Before continuing with the analysis, saving the dataset as a .csv file for future reference was important. The dataset needed to be converted and for this to happen. First the x and y frames of the data were extracted, these were the features and targets, respectively. Then the metadata and variables were checked and changed to note form. Finally the features and targets were combined into a dataframe 'iris_df' and this was converted to a .csv using the '.to_csv' function. Upon successful completion "Iris dataset has been successfully exported to a CSV!" would be printed.

In [None]:
# data - extracting x and y (as pandas dataframes) 
x = iris.data.features 
y = iris.data.targets 

# metadata - print was to check
# print(iris.metadata) 

# variable information - print was to check
# print(iris.variables) 

# Combine the features and targets into a single DataFrame (df) so it can be exported as a CSV
iris_df = pd.concat([x, y], axis=1)

# Exporting the DataFrame (df) to a CSV file
iris_df.to_csv('D:/Data_Analytics/Modules/PandS/pands-project/iris.csv', index=False)
print("Iris dataset has been successfully exported to a CSV!") # Output - Iris dataset has been successfully exported to a CSV!

Prior to continuing with the data analysis, to ensure ease of data manipulation, the data for analysis was then inputted from the iris dataframe saved.

In [None]:
iris_df = pd.read_csv('D:/Data_Analytics/Modules/PandS/pands-project/iris.csv')

print(iris_df) # This will print the dataframe into the terminal and also gi ve a brief summary of (150 rows x 5 columns).

In order to directly save any text or plots directly to a text file:

In [None]:
# printing output directly to a txt file: https://labex.io/tutorials/python-how-to-redirect-the-print-function-to-a-file-in-python-398057

# FOR SAVING AS A TXT FILE AND APPENDING AS WE GO ON 
## First, create a file with some initial content
#with open("append_example.txt", "w") as file:
#    print("\nThis content is being added to the file.", file=file)
#    print("Appended on: X DATE", file=file)
    ## Now, append to the file
#with open("append_example.txt", "a") as file:
#    print("\nThis content is being appended to the file.", file=file)
#    print("Appended on: X DATE", file=file)
#print("Additional content has been appended to append_example.txt")
## Check the final content
#print("\nFinal content of the file:")
#with open("append_example.txt", "r") as file:    print(file.read())
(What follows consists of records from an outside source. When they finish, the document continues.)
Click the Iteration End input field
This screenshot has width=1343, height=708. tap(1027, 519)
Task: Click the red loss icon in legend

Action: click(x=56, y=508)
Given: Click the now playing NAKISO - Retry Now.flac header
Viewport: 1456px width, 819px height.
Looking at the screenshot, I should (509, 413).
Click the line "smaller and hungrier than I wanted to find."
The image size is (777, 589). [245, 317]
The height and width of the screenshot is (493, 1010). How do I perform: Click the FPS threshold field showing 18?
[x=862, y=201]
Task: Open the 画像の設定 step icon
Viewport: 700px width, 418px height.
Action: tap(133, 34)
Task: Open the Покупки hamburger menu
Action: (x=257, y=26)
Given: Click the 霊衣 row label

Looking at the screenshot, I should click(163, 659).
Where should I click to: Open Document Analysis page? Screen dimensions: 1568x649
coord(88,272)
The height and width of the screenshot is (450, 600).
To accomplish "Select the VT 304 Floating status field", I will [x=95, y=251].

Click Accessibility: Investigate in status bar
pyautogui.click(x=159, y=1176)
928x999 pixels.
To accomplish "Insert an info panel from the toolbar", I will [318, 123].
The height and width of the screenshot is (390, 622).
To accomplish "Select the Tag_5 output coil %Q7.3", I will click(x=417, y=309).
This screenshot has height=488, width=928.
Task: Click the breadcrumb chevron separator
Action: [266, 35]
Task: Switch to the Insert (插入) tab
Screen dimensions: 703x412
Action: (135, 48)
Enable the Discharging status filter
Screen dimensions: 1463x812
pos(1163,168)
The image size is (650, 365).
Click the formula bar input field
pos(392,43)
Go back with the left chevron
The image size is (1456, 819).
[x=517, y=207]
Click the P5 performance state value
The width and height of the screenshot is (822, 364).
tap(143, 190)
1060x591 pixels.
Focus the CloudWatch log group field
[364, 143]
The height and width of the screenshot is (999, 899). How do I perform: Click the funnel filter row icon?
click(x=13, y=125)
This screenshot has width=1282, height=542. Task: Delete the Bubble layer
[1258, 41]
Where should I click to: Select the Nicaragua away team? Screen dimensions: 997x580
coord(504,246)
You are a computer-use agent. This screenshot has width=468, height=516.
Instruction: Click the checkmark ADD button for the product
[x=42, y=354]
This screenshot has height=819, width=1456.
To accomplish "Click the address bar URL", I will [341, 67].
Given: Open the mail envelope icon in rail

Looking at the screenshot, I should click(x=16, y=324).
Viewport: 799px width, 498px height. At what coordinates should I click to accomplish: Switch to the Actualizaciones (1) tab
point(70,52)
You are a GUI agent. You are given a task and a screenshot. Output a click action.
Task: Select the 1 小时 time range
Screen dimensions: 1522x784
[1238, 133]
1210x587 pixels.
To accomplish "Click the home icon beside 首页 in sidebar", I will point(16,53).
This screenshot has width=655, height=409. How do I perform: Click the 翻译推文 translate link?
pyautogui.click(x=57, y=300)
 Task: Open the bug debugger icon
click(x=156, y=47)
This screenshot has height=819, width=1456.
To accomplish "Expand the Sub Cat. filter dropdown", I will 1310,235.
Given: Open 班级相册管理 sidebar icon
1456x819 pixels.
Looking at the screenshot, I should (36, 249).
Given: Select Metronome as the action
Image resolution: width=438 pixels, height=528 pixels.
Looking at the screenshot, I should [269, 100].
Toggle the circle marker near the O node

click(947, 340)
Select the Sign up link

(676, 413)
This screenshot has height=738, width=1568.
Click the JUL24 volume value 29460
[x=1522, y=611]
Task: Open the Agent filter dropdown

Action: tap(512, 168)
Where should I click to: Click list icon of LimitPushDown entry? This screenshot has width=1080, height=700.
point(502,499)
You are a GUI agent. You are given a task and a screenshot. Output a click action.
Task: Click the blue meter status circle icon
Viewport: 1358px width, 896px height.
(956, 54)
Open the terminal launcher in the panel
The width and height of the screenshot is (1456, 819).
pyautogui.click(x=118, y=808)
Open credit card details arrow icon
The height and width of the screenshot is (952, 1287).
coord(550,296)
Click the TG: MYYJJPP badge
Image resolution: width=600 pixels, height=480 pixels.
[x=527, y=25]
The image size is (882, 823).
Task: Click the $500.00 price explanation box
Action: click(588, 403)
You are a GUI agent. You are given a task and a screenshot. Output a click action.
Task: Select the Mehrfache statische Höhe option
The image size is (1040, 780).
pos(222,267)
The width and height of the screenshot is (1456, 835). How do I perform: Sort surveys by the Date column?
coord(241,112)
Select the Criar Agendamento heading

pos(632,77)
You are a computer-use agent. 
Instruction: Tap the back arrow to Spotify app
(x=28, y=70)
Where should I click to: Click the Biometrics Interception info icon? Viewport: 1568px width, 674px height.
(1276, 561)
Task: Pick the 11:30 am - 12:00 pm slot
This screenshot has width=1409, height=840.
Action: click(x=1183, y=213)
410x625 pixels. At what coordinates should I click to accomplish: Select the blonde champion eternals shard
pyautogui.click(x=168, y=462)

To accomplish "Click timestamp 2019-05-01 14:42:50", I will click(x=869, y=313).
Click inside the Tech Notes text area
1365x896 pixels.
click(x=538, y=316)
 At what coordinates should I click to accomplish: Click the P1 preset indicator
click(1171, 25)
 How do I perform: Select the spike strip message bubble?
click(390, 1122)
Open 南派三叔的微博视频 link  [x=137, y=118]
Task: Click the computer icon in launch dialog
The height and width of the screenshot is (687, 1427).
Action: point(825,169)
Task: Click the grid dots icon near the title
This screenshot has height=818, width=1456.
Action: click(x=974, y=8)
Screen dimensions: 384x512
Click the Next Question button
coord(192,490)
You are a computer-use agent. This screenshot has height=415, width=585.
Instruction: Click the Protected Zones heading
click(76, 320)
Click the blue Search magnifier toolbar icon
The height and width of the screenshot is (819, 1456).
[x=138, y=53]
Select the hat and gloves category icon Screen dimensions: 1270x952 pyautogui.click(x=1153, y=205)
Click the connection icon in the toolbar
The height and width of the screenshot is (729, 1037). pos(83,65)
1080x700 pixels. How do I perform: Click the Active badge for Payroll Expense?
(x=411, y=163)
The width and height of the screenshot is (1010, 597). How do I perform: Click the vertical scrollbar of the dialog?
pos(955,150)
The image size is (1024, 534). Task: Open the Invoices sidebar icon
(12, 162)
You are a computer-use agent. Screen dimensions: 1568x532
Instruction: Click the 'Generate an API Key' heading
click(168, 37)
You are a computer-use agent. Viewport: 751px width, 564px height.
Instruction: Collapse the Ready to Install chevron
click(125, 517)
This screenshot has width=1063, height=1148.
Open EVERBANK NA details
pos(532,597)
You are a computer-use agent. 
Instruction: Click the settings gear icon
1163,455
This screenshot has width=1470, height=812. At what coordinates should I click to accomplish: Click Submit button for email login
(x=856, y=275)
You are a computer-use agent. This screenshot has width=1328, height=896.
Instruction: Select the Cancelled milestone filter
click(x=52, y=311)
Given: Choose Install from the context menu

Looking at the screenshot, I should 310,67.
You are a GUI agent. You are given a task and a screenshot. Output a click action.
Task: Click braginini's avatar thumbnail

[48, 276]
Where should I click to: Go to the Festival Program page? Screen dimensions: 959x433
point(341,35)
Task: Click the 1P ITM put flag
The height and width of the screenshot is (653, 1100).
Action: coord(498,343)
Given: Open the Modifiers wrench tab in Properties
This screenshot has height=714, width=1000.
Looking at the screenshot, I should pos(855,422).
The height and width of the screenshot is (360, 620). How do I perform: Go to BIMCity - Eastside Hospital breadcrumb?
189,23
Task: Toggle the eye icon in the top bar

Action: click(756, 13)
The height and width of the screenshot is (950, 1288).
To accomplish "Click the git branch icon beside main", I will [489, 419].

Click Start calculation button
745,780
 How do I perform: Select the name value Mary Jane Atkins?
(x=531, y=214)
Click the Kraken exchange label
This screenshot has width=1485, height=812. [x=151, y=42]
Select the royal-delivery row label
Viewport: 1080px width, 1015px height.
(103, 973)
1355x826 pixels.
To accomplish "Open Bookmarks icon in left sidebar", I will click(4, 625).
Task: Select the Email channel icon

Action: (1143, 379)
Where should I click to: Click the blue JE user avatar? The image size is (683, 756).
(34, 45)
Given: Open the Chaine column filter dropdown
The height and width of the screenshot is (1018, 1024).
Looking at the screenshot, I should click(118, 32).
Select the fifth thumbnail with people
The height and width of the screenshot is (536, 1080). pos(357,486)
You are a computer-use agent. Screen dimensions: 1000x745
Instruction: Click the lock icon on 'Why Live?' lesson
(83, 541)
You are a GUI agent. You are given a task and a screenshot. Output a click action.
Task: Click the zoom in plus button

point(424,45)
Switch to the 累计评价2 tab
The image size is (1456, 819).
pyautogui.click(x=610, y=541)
Next, basic data checks were conducted and written to a text document.

In [None]:
# Basic data checks - check for missing values, duplicates, and data types
## Using the 'with' statement to handle file operations

with open("basic_data_explore.txt", "w") as file: # The (file=file) argument is important to remember as it makes sure Python knows to write to the file and not the terminal.
    print("Basic data checks:", file=file)
    print("The shape of the dataset:", file=file)
    print(iris_df.shape, file=file)
    print("The first 5 rows of the dataset:", file=file)
    print(iris_df.head(), file=file) # This will print the first 5 rows of the dataset.
    print("The last 5 rows of the dataset:", file=file)
    print(iris_df.tail(), file=file) # This will print the last 5 rows of the dataset.
    print("The column names of the dataset:", file=file)
    print(iris_df.columns, file=file) # This will print the column names of the dataset.
    
print("Basic data checks have been written to basic_data_explore.txt")

with open("basic_data_explore.txt", "a") as file:
    print("The number of rows and columns in the dataset:", file=file)
    print(iris_df.info(), file=file) # This will print the number of rows and columns in the dataset.
    print("The number of missing values in the dataset:", file=file)
    print(iris_df.isnull().sum(), file=file) # This will print the number of missing values in the dataset.
    print("The number of duplicate rows in the dataset:", file=file)
    print(iris_df.duplicated().sum(), file=file) # This will print the number of duplicate rows in the dataset.
    print("The data types of each column in the dataset:", file=file)
    print(iris_df.dtypes, file=file) # This will print the data types of each column in the dataset.print("This is the initial content of the file.", file=file)
    
print("Basic data checks have been appended to basic_data_explore.txt")

Before conducting additional data analysis, it is important to remove any duplicate variables.

In [None]:
# Need to make sure tha any duplicates are removed and that the data types are correct before conducting any analysis.
# Already checked for missing values and we know there are 0, but there are 3 duplicate rows in the dataset.

data = iris_df.drop_duplicates(subset="class",) # This will remove any duplicate rows in the dataset, based on the class(species) column.